Destroy Vancouver has a rich history of providing the titular city with a vast array of talent, pulling from the far corners of the avant-garde community. The event is curated by local sound artist John Brennan, who — even if his only presence was a video message lamenting his absence at the beginning of the show — managed to assemble another spectacular lineup of noise and drones at the VIVO Media Arts Centre.
The trio of Clément | Olsen | Ruhlmann was an apt choice to start the evening. Three generations of artists, each with a chaotic mess of toys, electronica, and wires surrounding them, created a metered and deeply textural audio experience.
Exploring the limits of patience and minimalism in music, their composition was more akin to a failed field recording than a musical set. Unique clicks, pops, and (in one memorable instance) a bowed cymbal, were brought into the mix and faded out with such careful ebb, it was hard to tell where the performance ended and where the natural ambient noise of the room began.
Peggy Lee’s unsettling improvisations with a cello cannot be recommended easily: her music is neither calming or lush, and it is not for the faint of heart. Still, her set at VIVO was awe-inspiring and almost completely overwhelming.
Almost more of a performance art piece than a work of tangible sound, Lee’s music was a harsh deconstruction of classical instrumentation, a wild cacophony of plucked strings, wrenched bow sweeps, and unceremoniously discordant melodies. That something so ugly could be so beautiful was a testament to Lee’s talents.
Although not out of place on a bill surrounded by other experimental artists, J.P. Doucet and Colin Jones’ Hierarchies was certainly a change in pacing for the evening. As maestros over an orchestra of synthesizers, the duo carefully unraveled a sweeping thread of undulating keyboard drones and subtle drum-machine beats. Laced with a cosmic quality absent from the rest of the evening, Hierarchies stood out for their carefully prepared and ever-changing synthetic jam.
Bonnie Jones and Andrea Neumann seemed to be the most engaging of the performers at VIVO, even if they spoke just as little to the crowd as their contemporaries. Their communication with the audience happened through their instruments — an array of gear including a pedal-steel and radio receivers — and the way they very physically interacted with their equipment.

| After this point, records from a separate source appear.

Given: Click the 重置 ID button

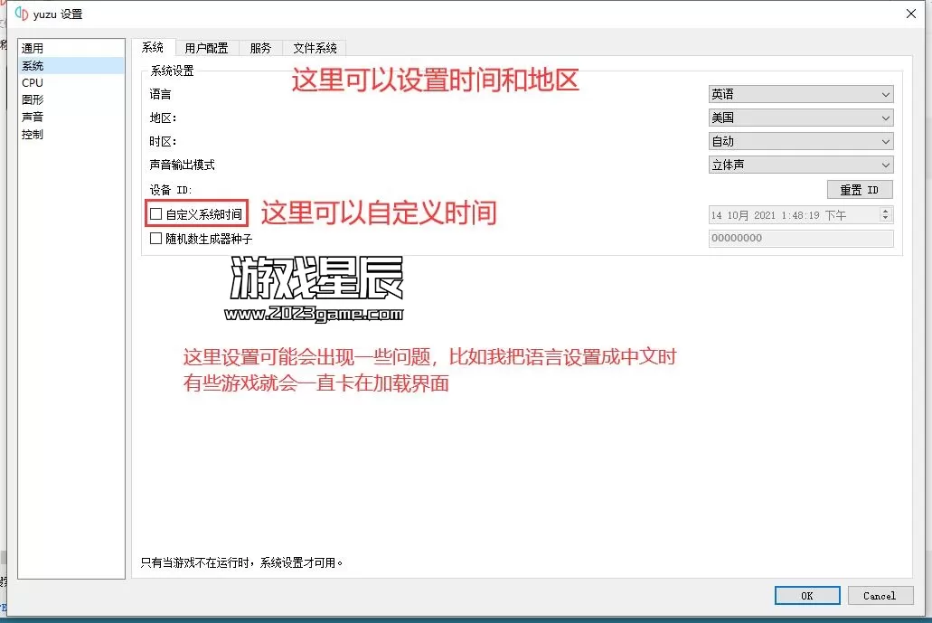Looking at the screenshot, I should pos(860,190).
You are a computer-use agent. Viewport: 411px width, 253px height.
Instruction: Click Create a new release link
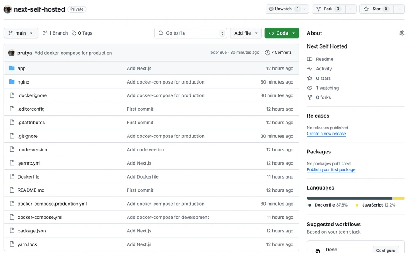326,134
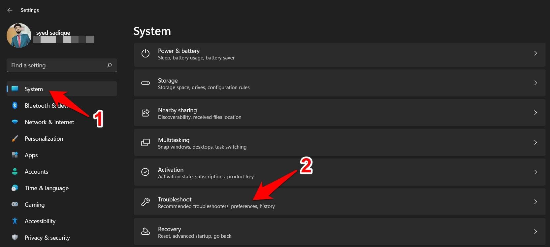Click the search magnifier icon
Viewport: 550px width, 247px height.
110,65
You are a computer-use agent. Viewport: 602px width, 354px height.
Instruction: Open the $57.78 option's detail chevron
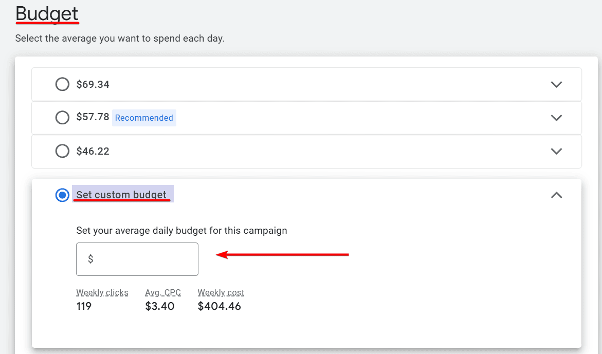tap(556, 117)
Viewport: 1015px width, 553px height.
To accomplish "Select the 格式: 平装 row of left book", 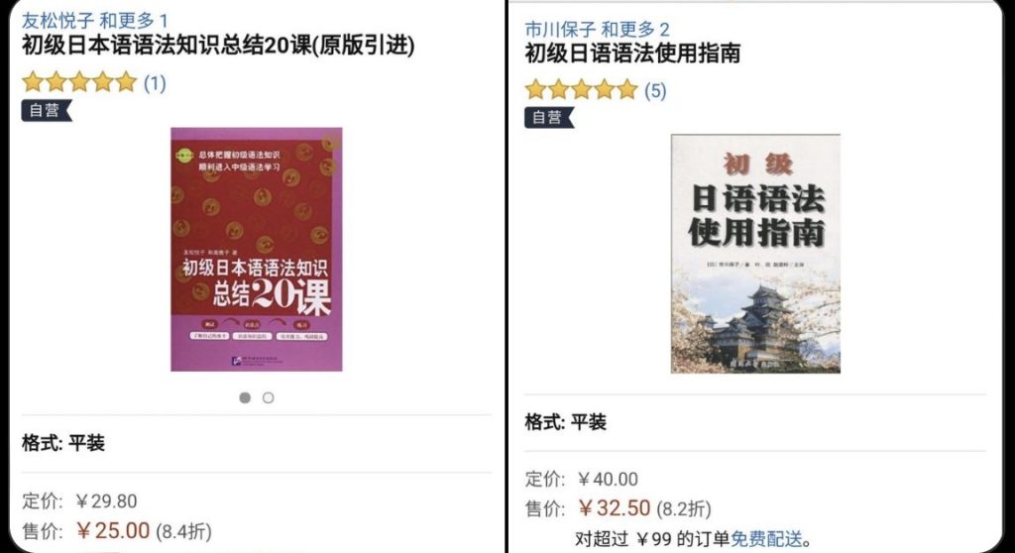I will pyautogui.click(x=257, y=444).
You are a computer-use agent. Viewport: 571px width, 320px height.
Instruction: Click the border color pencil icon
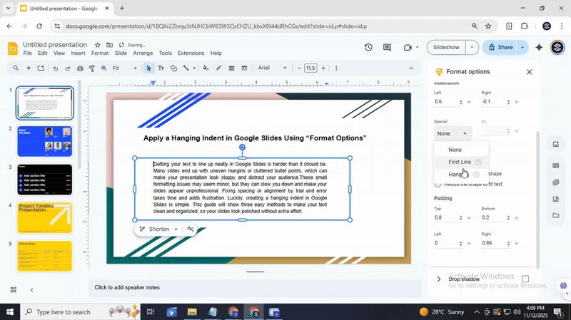[218, 68]
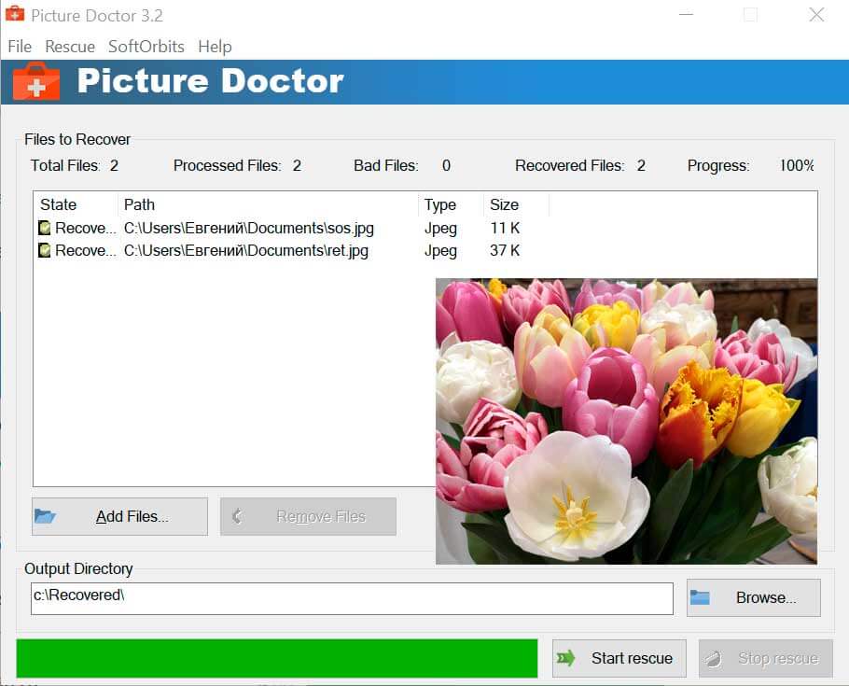Viewport: 849px width, 686px height.
Task: Click the state icon next to ret.jpg
Action: pyautogui.click(x=43, y=250)
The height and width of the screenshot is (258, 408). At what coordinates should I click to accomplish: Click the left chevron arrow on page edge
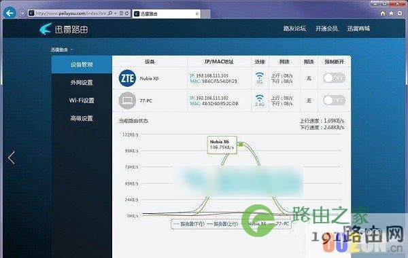click(11, 158)
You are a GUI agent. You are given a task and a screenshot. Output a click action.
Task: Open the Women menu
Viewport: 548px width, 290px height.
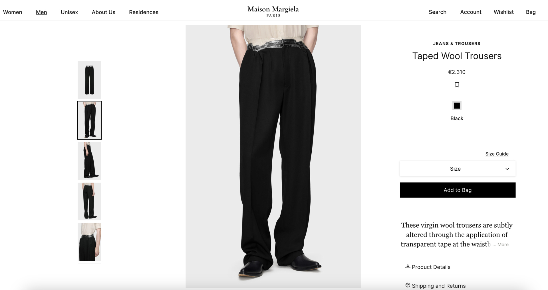[x=13, y=12]
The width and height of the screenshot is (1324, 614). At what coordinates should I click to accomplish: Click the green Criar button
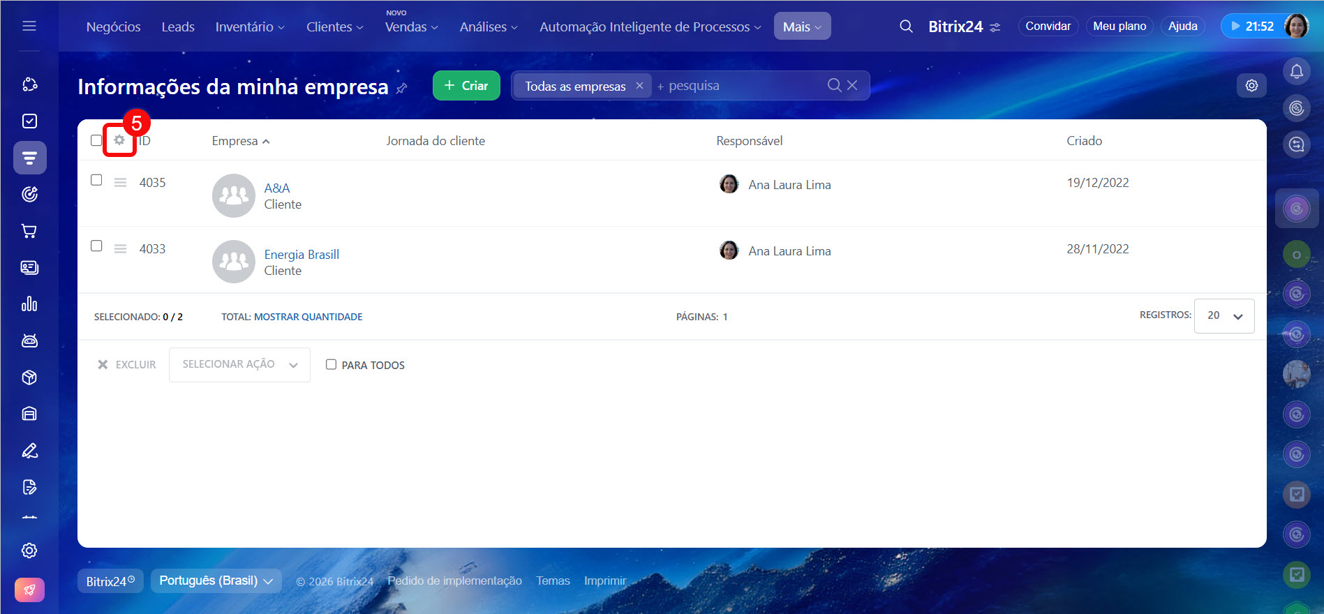[466, 86]
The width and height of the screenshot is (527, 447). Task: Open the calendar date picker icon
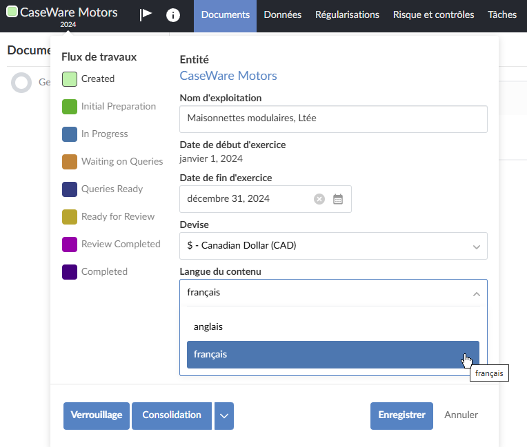338,199
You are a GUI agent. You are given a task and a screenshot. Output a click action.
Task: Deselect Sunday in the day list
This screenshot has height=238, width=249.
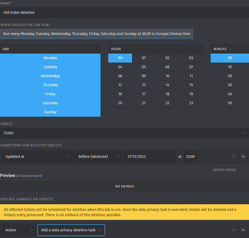(x=50, y=112)
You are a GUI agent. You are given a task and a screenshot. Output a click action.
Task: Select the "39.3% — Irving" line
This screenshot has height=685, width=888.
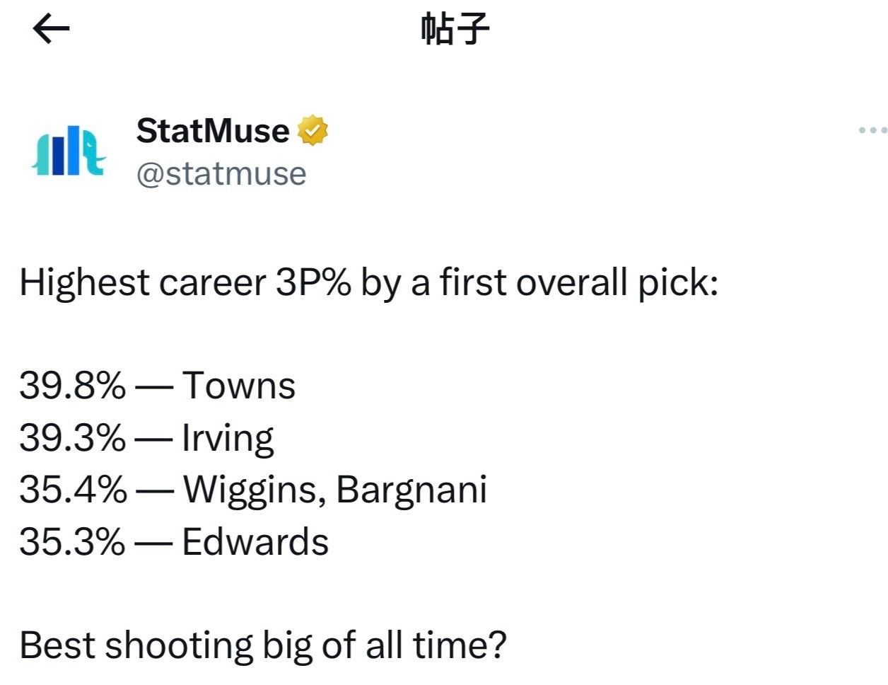(x=146, y=438)
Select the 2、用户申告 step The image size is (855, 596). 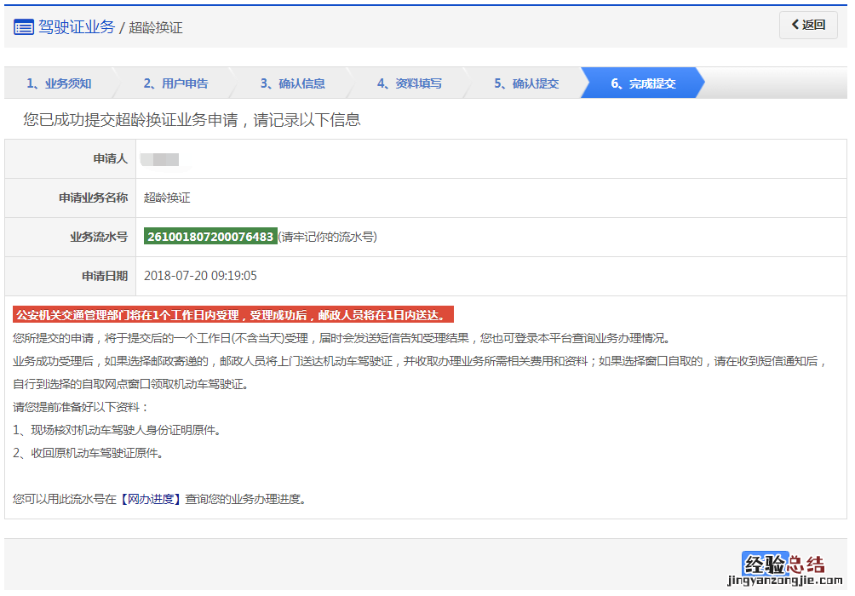175,83
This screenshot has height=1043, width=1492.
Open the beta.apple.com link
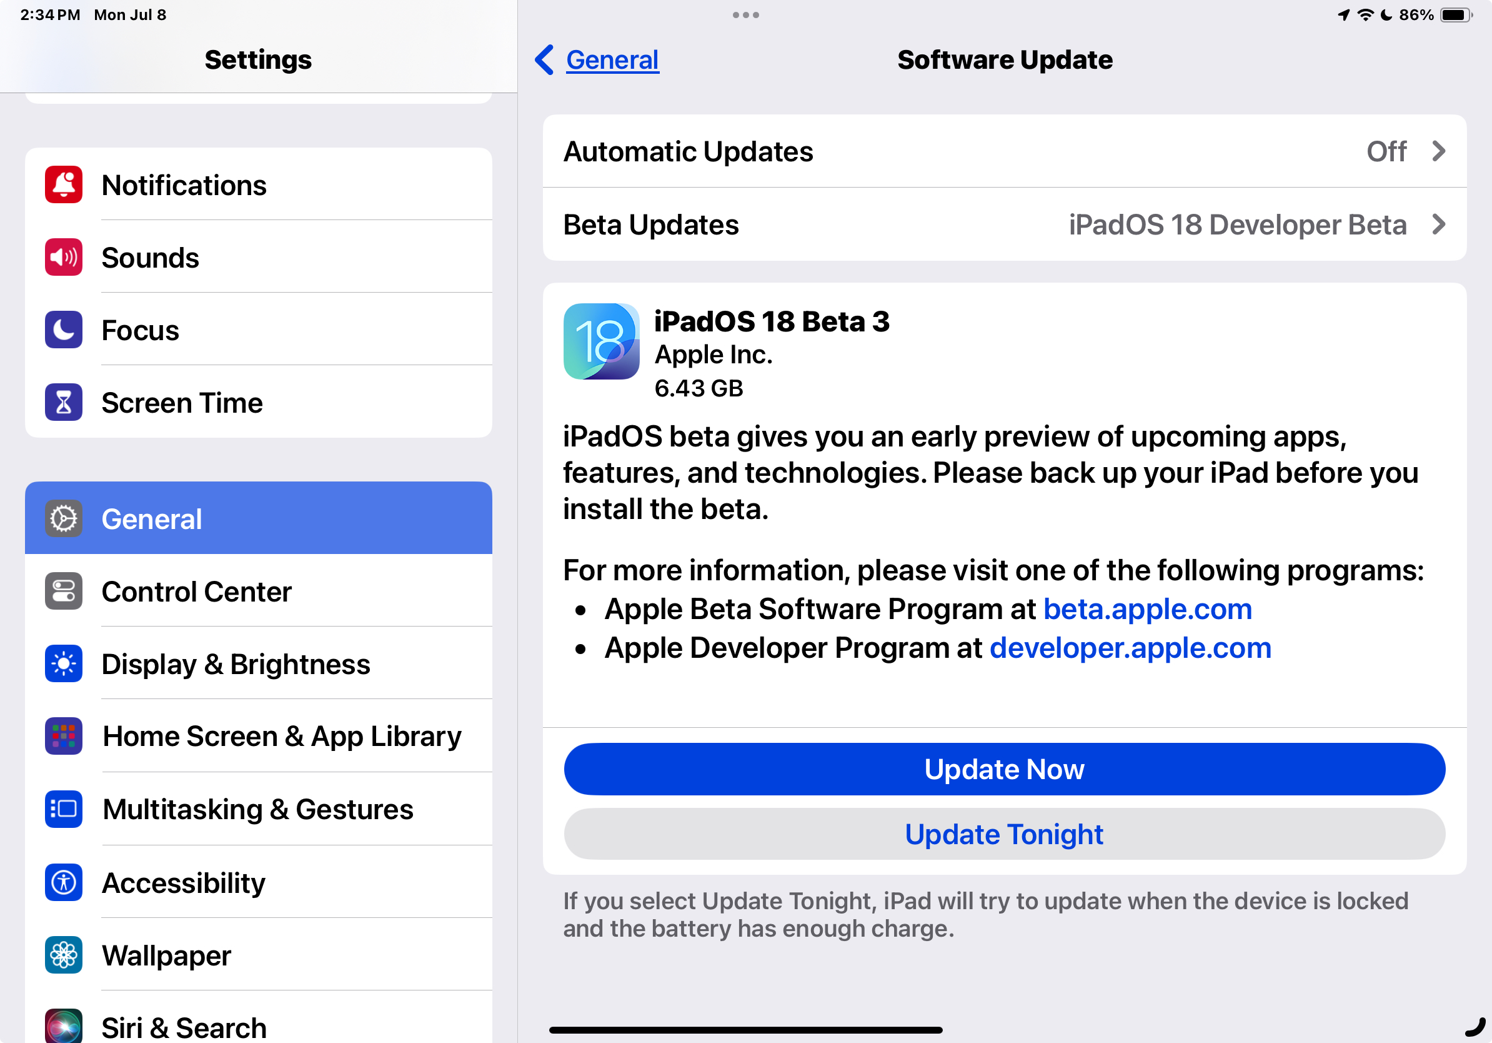(x=1148, y=609)
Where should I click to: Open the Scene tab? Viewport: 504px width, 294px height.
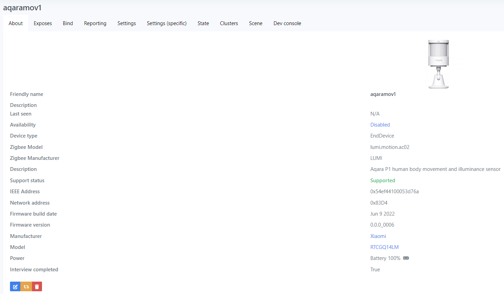(x=255, y=23)
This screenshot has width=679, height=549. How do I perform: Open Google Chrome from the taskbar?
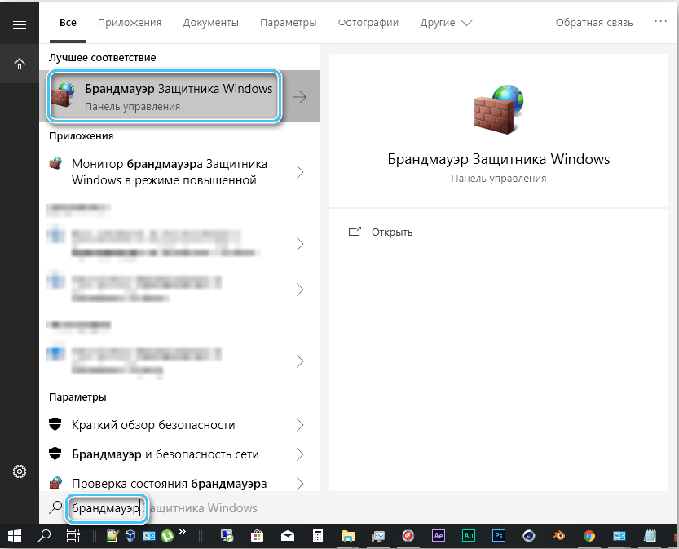589,536
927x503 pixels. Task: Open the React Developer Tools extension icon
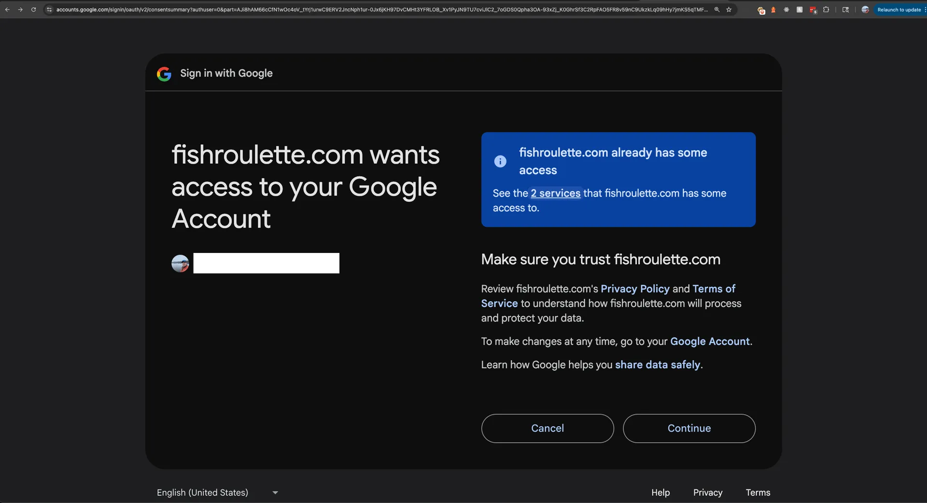pyautogui.click(x=786, y=10)
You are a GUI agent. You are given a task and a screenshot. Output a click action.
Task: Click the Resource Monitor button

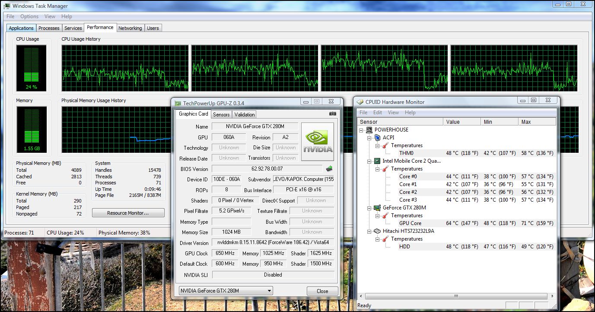tap(128, 213)
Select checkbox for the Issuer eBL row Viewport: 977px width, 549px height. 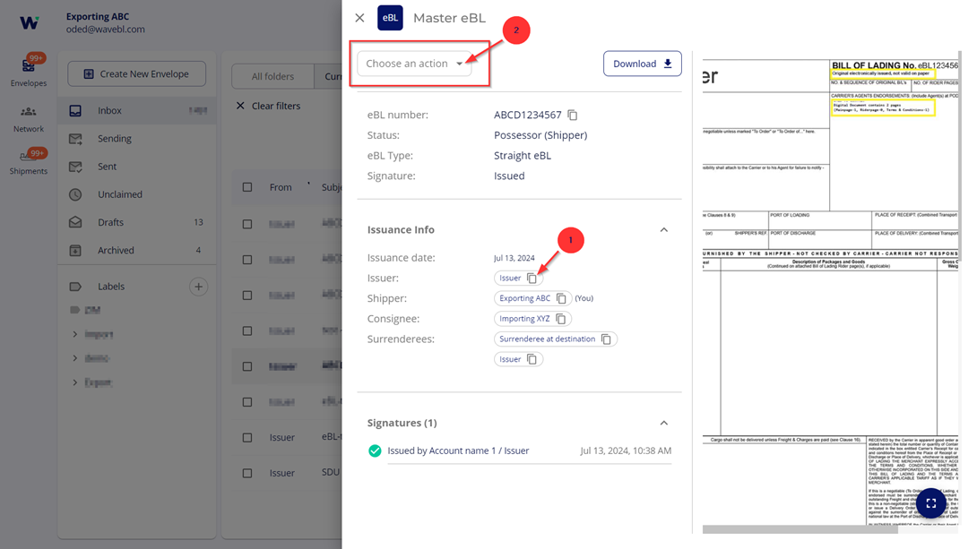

Noise was coaxed out of their lab station by way of AM static, fan blades over pedal-steel strings, and the hum of quarter-inch cable held against the natural electricity of the human body. Their combined music carried a personality with it that seemed at odds with the pair’s focus on their equipment.
Jesse & Josh Zubot picked up where Peggy Lee’s duo left off — with two classical musicians challenging the way we look at classical instruments. Paired with violins, the two played music that had less a relationship with constructed noise and more with the dynamics of mad scientists ranting at each other.
For each note strung by one, the other’s reaction was the focus of interest during their performance. As one Zubot would suddenly slow for breath, so too did the other, alternatively taking cues and giving them in a crazy exchange of energy that was fascinating to observe. The violin is not usually considered a physically abusive instrument to play, but by the end of the improv performance I could feel the manic exhaustion playing at the ends of each player’s bows.
Olympia’s Kevin Doria needs no introduction for those in the drone community — as founding member of Kranky alums Growing and collaborator with David Bryant (Godspeed You! Black Emperor), Jonathan Parant (Fly Pan Am), and filmmaker Karl Lemieux, Doria’s solo project Total Life is one with a certain amount of reputation behind it.
Similar in spirit to Hierarchies’ performance, Total Life’s heavy and unforgiving drones enveloped and then destroyed the audience’s collective consciousness. Concentration and all real thought processes were lost in a sea of punishing synth and modulated effects, all created from behind the privacy of a flight case.
Whatever knobs were being twiddled with, Doria’s point was plain: the experience, and not the creation, was the point of Total Life’s immured music. His powerful set was cut short as a key piece of equipment malfunctioned, but even as a performance ending on an apology, it was a dynamo experience.